Gather each line in the entries that includes the string "will".

Dataset entries:
-------------------------
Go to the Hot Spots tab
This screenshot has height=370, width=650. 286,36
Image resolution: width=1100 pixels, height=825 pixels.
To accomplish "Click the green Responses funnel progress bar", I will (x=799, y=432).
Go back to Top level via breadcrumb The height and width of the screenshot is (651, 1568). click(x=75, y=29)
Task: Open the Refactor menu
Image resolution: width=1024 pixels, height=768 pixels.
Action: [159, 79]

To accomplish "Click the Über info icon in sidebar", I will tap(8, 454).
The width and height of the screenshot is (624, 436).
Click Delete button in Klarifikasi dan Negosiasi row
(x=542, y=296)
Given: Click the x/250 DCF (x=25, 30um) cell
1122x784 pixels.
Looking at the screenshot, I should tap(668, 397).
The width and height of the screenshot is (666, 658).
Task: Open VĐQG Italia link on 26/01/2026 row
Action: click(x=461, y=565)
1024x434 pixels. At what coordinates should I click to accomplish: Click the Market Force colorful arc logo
-------------------------
Answer to this exercise:
To accomplish "Click the green Responses funnel progress bar", I will (x=799, y=432).
To accomplish "Click the Über info icon in sidebar", I will tap(8, 454).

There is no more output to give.